Le sort qu'il mérite
Der Tagesspiegel soutient cette action :
«Jusqu'à présent, la majorité des Britanniques ignoraient tout de Colston. La traite des esclaves joue un rôle négligeable dans l'imaginaire national, et les choses ne commencent à évoluer que lentement. Les négociants d'esclaves de jadis sont plutôt perçus comme des pointures locales et des bienfaiteurs. ... Le démantèlement de la statue de Colson pourrait ainsi marquer un tournant dans la culture commémorative britannique. Car cette statue incarnait en soi davantage l'oubli que le souvenir ; le silence et la relativisation des crimes contre l'humanité.

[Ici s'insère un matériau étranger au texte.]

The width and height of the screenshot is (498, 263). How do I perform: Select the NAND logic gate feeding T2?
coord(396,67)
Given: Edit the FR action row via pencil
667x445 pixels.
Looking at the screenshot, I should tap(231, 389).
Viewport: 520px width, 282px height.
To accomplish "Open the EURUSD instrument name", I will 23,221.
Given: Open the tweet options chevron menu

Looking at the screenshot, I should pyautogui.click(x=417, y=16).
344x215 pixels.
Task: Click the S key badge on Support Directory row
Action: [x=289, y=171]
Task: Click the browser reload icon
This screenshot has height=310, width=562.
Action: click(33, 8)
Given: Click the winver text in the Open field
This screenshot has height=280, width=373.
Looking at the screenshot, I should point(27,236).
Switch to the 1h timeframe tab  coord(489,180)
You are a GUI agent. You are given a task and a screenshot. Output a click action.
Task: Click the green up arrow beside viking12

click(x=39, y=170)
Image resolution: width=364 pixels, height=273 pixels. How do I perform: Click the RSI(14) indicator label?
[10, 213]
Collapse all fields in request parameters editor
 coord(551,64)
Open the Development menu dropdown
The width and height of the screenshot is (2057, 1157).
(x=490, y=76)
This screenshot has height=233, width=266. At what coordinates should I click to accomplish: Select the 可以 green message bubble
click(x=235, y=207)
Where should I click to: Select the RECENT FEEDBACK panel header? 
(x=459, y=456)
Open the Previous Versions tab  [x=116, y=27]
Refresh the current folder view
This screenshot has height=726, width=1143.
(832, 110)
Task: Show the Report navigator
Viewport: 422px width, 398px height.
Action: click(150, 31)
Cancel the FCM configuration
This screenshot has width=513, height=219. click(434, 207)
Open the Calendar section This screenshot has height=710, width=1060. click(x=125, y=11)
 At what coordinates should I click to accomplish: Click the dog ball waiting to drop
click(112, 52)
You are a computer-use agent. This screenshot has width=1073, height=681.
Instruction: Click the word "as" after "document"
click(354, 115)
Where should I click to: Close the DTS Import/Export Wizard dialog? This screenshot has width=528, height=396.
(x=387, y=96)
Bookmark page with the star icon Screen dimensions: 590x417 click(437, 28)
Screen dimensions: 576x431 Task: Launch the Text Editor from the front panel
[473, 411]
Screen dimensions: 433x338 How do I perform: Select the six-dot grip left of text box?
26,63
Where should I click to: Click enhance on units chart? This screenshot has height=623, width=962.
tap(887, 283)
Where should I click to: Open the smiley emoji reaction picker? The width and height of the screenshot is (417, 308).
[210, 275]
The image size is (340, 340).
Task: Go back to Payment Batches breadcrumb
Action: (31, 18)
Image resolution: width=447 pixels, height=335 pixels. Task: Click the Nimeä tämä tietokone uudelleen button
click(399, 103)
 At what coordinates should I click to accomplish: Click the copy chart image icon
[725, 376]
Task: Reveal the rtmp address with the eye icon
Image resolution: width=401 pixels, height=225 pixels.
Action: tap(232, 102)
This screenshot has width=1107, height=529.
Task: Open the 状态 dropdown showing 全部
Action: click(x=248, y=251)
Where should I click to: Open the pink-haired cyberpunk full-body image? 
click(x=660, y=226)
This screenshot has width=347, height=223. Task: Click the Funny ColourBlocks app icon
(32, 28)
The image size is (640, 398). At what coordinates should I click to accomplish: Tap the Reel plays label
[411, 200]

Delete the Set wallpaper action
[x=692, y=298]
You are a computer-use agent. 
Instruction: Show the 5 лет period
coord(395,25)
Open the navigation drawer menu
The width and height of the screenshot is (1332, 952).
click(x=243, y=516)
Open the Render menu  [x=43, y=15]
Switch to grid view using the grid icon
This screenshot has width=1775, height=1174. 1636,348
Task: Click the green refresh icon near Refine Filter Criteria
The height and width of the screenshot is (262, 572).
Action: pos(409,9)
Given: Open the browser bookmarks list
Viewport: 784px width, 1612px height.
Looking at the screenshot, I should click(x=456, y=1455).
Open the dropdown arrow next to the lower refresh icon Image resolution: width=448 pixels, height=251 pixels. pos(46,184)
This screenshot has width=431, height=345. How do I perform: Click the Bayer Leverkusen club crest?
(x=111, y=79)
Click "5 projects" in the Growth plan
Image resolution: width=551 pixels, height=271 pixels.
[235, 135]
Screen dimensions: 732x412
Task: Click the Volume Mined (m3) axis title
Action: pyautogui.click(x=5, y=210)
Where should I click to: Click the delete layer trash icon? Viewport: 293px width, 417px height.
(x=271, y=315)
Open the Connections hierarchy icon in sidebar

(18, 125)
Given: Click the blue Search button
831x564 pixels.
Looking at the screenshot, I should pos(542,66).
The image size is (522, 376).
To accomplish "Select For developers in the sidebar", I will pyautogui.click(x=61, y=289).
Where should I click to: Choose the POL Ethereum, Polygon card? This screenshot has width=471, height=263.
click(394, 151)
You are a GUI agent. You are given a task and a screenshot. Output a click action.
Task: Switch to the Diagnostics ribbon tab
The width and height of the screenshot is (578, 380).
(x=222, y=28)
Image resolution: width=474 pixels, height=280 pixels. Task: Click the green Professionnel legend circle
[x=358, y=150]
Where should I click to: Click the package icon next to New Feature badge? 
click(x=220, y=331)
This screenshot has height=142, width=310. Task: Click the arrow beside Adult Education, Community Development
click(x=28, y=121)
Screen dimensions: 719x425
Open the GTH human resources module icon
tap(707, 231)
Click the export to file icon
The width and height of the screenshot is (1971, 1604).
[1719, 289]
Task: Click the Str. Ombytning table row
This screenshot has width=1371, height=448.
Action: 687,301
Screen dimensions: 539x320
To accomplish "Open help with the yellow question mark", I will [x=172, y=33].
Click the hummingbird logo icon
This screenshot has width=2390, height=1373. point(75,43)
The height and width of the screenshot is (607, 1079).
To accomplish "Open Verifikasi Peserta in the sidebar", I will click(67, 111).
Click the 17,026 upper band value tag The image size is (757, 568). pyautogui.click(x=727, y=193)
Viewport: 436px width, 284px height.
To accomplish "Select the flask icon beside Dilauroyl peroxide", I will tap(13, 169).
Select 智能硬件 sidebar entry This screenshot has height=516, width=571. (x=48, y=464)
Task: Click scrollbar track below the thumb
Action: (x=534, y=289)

Elle repose désormais au fond du port de Bristol, et ce n'est pas plus mal.»
Les statues tombent plus vite que les préjugés
Dans De Morgen, le professeur de civilisation britannique Lieven Buysse salue le déboulonnage, dont il rappelle toutefois les limites :
«De telles actions invitent de larges pans de la population à ne pas considérer les symboles de manière trop unilatérale. Mais si on choisit de les considérer plutôt comme une attaque contre l'identité britannique (majoritairement blanche), alors on ne fait que confirmer les préjugés que l'on veut combattre. Il faut remettre en cause les symboles, mais il faut savoir aussi que la force de persuasion est plus constructive que la brutalité. Et surtout, il ne faut pas oublier que la lutte contre les symboles sert souvent de prétexte aux politiques pour ne pas prendre au sérieux le problème réel, le racisme et les obstacles socio-économiques.»